■ WORK TO COMPLETE:
Print out the listing that follows, line for line and unchanged.

■ ENTRIES SUPPLIED:
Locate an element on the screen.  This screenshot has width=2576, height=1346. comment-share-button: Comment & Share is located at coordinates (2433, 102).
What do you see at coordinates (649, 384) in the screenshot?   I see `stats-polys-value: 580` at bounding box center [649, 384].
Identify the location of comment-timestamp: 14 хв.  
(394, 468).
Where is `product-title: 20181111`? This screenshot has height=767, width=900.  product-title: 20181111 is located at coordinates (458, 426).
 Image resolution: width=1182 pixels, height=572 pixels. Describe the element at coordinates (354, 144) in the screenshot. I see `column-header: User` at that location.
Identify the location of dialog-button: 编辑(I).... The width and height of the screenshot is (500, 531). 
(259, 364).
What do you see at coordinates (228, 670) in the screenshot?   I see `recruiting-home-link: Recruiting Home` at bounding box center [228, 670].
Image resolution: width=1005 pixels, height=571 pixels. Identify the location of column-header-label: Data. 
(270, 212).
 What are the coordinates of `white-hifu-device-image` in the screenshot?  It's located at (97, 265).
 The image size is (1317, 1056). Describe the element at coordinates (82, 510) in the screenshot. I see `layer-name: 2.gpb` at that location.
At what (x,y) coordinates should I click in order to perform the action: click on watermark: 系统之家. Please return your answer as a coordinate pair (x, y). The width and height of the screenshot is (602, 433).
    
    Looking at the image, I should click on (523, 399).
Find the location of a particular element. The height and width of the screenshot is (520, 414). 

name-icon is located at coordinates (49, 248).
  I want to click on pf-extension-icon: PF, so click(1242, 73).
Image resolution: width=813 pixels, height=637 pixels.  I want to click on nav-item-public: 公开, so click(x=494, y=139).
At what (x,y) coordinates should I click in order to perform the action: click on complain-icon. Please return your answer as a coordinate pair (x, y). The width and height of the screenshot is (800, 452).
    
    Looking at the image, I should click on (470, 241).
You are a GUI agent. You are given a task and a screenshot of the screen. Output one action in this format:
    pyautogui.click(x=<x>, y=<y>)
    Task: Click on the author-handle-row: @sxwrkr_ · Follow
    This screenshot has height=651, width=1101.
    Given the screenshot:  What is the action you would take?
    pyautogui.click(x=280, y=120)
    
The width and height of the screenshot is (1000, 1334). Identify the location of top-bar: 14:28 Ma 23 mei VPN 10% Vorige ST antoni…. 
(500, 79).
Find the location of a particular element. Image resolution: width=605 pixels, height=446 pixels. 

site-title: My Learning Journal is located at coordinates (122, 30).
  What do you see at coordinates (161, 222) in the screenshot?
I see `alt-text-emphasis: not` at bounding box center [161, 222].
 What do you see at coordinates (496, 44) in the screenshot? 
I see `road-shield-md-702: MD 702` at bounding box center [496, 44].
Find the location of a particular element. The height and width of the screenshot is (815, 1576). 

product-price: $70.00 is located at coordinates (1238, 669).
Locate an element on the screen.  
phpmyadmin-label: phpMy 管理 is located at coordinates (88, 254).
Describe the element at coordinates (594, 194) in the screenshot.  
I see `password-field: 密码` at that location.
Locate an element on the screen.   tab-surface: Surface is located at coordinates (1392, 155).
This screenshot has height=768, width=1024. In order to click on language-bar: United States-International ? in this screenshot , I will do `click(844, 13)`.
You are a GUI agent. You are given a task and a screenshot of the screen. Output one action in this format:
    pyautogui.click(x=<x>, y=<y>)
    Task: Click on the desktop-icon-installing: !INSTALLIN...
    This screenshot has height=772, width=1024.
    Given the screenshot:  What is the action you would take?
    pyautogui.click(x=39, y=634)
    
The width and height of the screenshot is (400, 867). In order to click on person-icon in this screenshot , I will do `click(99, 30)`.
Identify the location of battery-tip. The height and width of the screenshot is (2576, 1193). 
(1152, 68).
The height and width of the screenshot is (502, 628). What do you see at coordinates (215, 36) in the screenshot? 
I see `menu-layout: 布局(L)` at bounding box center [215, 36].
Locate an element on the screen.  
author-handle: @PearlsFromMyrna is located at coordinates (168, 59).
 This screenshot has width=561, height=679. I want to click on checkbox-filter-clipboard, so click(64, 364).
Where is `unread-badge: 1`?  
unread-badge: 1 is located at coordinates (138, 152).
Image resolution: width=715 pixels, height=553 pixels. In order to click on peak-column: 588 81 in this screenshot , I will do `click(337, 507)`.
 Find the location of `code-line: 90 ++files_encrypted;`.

■ ANSWER SPACE:
Locate an element on the screen.  This screenshot has width=2576, height=1346. comment-share-button: Comment & Share is located at coordinates (2433, 102).
What do you see at coordinates (649, 384) in the screenshot?   I see `stats-polys-value: 580` at bounding box center [649, 384].
Identify the location of comment-timestamp: 14 хв.  
(394, 468).
Where is `product-title: 20181111`? This screenshot has height=767, width=900.  product-title: 20181111 is located at coordinates (458, 426).
 Image resolution: width=1182 pixels, height=572 pixels. Describe the element at coordinates (354, 144) in the screenshot. I see `column-header: User` at that location.
Identify the location of dialog-button: 编辑(I).... The width and height of the screenshot is (500, 531). 
(259, 364).
What do you see at coordinates (228, 670) in the screenshot?   I see `recruiting-home-link: Recruiting Home` at bounding box center [228, 670].
Image resolution: width=1005 pixels, height=571 pixels. Identify the location of column-header-label: Data. 
(270, 212).
 What are the coordinates of `white-hifu-device-image` in the screenshot?  It's located at (97, 265).
 The image size is (1317, 1056). Describe the element at coordinates (82, 510) in the screenshot. I see `layer-name: 2.gpb` at that location.
At what (x,y) coordinates should I click in order to perform the action: click on watermark: 系统之家. Please return your answer as a coordinate pair (x, y). The width and height of the screenshot is (602, 433).
    
    Looking at the image, I should click on (523, 399).
Find the location of a particular element. The height and width of the screenshot is (520, 414). 

name-icon is located at coordinates (49, 248).
  I want to click on pf-extension-icon: PF, so click(1242, 73).
Image resolution: width=813 pixels, height=637 pixels.  I want to click on nav-item-public: 公开, so click(x=494, y=139).
At what (x,y) coordinates should I click in order to perform the action: click on complain-icon. Please return your answer as a coordinate pair (x, y). The width and height of the screenshot is (800, 452).
    
    Looking at the image, I should click on (470, 241).
You are a GUI agent. You are given a task and a screenshot of the screen. Output one action in this format:
    pyautogui.click(x=<x>, y=<y>)
    Task: Click on the author-handle-row: @sxwrkr_ · Follow
    This screenshot has height=651, width=1101.
    Given the screenshot:  What is the action you would take?
    pyautogui.click(x=280, y=120)
    
The width and height of the screenshot is (1000, 1334). Identify the location of top-bar: 14:28 Ma 23 mei VPN 10% Vorige ST antoni…. 
(500, 79).
Find the location of a particular element. Image resolution: width=605 pixels, height=446 pixels. 

site-title: My Learning Journal is located at coordinates (122, 30).
  What do you see at coordinates (161, 222) in the screenshot?
I see `alt-text-emphasis: not` at bounding box center [161, 222].
 What do you see at coordinates (496, 44) in the screenshot? 
I see `road-shield-md-702: MD 702` at bounding box center [496, 44].
Find the location of a particular element. The height and width of the screenshot is (815, 1576). 

product-price: $70.00 is located at coordinates (1238, 669).
Locate an element on the screen.  
phpmyadmin-label: phpMy 管理 is located at coordinates (88, 254).
Describe the element at coordinates (594, 194) in the screenshot.  
I see `password-field: 密码` at that location.
Locate an element on the screen.   tab-surface: Surface is located at coordinates (1392, 155).
This screenshot has height=768, width=1024. In order to click on language-bar: United States-International ? in this screenshot , I will do `click(844, 13)`.
You are a GUI agent. You are given a task and a screenshot of the screen. Output one action in this format:
    pyautogui.click(x=<x>, y=<y>)
    Task: Click on the desktop-icon-installing: !INSTALLIN...
    This screenshot has height=772, width=1024.
    Given the screenshot:  What is the action you would take?
    pyautogui.click(x=39, y=634)
    
The width and height of the screenshot is (400, 867). In order to click on person-icon in this screenshot , I will do `click(99, 30)`.
Identify the location of battery-tip. The height and width of the screenshot is (2576, 1193). 
(1152, 68).
The height and width of the screenshot is (502, 628). What do you see at coordinates (215, 36) in the screenshot? 
I see `menu-layout: 布局(L)` at bounding box center [215, 36].
Locate an element on the screen.  
author-handle: @PearlsFromMyrna is located at coordinates (168, 59).
 This screenshot has width=561, height=679. I want to click on checkbox-filter-clipboard, so click(64, 364).
Where is `unread-badge: 1`?  
unread-badge: 1 is located at coordinates (138, 152).
Image resolution: width=715 pixels, height=553 pixels. In order to click on peak-column: 588 81 in this screenshot , I will do `click(337, 507)`.
 Find the location of `code-line: 90 ++files_encrypted;`.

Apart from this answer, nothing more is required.